Nevertheless, gas turbines are the electricity market’s standard response to peak demand because they are the cheapest type of conventional generator to build. Comparing distributed solar to the cheapest generator should understate its value as a provider of peak capacity.

It is of course necessary to correct for a few things; solar doesn’t produce at its full rated capacity in the afternoon with the sun striking at an angle and gas turbines suffer transmission line losses and output reductions in hot weather.

After crunching all the numbers, the ability of distributed solar to supply peaks has capacity value equivalent to 10-20% of the unsubsidised installation cost. That’s on top of the energy value as calculated by all the regulators. It’s worth more in the south, because of the longer days. It’s worth another 3-6% of the system cost if the system faces north-west or west.

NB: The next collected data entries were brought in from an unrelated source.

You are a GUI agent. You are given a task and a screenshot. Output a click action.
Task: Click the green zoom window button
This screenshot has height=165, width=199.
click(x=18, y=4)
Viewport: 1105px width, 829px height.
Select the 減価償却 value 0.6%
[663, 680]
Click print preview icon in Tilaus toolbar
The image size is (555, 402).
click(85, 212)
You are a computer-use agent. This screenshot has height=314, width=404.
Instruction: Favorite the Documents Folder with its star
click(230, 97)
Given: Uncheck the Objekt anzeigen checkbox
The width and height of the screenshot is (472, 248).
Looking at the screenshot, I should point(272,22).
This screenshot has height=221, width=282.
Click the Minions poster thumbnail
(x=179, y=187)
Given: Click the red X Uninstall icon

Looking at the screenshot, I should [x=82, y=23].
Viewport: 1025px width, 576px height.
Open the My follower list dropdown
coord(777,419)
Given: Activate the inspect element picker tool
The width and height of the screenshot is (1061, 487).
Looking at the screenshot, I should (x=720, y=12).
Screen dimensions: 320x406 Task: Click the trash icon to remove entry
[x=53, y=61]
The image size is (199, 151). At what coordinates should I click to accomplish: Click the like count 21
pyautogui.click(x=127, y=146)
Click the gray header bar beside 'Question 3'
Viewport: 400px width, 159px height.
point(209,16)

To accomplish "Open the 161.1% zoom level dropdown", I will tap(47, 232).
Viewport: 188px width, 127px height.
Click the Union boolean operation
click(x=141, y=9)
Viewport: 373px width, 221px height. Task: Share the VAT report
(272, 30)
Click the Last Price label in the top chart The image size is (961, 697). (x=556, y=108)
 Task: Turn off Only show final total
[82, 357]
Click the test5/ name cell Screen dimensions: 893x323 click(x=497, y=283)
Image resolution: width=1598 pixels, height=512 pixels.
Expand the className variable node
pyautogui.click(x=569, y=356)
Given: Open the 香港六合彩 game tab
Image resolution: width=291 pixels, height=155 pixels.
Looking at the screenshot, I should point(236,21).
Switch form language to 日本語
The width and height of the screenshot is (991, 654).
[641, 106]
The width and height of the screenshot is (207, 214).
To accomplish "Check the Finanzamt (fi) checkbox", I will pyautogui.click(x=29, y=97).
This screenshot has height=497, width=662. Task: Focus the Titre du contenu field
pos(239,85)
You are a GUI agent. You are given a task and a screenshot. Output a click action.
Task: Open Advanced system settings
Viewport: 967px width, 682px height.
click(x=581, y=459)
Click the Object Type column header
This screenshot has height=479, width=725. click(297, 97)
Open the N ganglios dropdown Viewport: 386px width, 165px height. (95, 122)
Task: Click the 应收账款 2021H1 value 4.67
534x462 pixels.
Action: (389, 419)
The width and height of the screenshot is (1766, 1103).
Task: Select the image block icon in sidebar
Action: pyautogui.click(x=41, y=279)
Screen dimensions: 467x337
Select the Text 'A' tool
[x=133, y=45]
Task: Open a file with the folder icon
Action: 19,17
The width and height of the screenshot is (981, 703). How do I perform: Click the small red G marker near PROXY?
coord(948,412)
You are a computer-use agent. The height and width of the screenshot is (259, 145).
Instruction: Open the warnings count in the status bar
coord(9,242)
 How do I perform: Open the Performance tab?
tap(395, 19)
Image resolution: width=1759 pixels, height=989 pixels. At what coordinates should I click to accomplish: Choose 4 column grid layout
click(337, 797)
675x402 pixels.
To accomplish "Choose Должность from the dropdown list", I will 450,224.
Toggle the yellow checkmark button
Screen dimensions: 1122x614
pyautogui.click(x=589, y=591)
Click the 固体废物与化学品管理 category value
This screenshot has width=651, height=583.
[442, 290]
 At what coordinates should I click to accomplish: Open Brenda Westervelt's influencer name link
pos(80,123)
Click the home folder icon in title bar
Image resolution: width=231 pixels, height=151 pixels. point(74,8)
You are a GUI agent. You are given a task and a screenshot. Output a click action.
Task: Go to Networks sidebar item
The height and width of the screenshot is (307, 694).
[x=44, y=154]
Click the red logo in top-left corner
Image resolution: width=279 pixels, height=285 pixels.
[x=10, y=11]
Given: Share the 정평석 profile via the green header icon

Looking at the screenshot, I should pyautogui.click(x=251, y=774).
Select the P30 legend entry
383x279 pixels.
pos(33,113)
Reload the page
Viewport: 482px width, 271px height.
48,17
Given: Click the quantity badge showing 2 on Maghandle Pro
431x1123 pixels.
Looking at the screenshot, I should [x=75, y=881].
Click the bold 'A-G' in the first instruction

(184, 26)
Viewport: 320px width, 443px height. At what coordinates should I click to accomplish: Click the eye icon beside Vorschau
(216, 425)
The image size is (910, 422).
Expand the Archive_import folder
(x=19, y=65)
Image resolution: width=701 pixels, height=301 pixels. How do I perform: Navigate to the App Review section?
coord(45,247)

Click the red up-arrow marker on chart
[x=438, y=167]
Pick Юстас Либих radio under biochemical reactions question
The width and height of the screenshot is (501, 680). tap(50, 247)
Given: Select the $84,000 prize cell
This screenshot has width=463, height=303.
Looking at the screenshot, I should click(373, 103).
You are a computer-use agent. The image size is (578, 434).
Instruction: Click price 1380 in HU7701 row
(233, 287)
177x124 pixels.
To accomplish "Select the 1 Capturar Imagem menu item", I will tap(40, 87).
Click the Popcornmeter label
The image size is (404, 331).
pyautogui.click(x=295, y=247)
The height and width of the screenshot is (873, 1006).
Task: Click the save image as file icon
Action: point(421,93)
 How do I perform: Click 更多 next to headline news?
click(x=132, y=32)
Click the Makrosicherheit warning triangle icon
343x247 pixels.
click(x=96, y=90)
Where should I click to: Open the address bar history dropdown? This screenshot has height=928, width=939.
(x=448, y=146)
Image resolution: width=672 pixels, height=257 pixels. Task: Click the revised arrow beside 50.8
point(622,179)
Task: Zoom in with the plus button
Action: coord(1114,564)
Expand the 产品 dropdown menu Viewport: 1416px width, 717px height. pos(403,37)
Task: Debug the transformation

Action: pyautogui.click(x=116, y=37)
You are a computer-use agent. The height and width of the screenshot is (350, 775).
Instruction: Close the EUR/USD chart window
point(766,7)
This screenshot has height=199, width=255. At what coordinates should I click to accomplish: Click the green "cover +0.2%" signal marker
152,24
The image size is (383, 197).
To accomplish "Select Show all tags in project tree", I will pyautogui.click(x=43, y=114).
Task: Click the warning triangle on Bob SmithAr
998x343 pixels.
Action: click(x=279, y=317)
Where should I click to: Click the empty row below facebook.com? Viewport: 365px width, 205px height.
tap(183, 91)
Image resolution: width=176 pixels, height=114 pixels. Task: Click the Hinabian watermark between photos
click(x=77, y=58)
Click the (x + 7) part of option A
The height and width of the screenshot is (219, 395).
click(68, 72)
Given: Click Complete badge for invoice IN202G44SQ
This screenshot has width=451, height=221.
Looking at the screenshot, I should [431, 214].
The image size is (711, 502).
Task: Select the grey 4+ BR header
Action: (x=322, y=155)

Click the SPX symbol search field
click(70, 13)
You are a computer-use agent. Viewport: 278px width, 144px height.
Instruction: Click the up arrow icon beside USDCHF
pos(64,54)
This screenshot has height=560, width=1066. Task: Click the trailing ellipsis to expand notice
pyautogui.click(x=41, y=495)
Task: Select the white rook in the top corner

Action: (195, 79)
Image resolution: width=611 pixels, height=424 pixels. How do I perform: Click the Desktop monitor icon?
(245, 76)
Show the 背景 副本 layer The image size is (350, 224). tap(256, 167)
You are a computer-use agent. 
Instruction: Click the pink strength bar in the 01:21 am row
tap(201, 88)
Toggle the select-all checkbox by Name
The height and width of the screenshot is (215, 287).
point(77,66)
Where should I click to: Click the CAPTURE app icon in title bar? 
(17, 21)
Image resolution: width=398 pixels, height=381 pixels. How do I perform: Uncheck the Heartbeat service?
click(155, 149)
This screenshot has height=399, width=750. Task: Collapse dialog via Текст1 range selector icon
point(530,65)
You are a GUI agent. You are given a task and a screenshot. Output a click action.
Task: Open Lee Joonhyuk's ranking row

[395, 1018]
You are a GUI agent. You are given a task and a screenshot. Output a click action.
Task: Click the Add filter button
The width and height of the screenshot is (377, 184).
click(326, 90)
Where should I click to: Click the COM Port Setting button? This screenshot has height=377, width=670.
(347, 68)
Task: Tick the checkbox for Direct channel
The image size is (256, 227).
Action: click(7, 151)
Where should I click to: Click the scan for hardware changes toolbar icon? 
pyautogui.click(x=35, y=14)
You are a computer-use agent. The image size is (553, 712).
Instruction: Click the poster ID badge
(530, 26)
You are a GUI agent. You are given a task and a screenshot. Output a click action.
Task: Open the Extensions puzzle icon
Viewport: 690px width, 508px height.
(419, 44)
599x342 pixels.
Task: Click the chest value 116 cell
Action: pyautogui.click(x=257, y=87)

Importantly, the value is a capital value, not cents per kWh. Capacity isn’t about how much power is produced. It’s about how much is there when you need it most.

A working paper with more detail is available here

Kerry Burke is affiliated with Westpac and the University of Newcastle.

The Conversation

This article was originally published at The Conversation.
Read the original article.

The reliability of distributed solar in critical peak demand: A capital value assessment

A Working paper. Submitted to Renewable Energy.

Constructive comments and questions are welcome.

Abstract:

Generation is most valuable when demand is highest. As electricity can’t yet be cheaply stored, generation and transmission infrastructure must be built to meet the highest expected demand, plus a margin of error. Reliably producing power at times of critical demand not only offsets the need to use expensive liquid fuels such as diesel or condensate, but also removes the need to build backup power stations and transmission infrastructure that would only be used for a small fraction of the year. Under the most extreme demand conditions, solar has reduced the peak demand seen by retailers and wholesale energy markets. This study compares the capital cost of critical peak availability from gas turbines to the capital cost of critical peak availability from distributed solar in the Australian National Electricity Market. When compared on this basis, 10-22% of the cost of installing the solar system can be attributed to the capital value of critical peak generation. North-west and west facing PV is worth a further 3-6% of system installation costs when compared to generally north facing PV. Finally, southern states, with longer summer days and more sunshine in the afternoon are found to benefit more from peak supply of solar PV.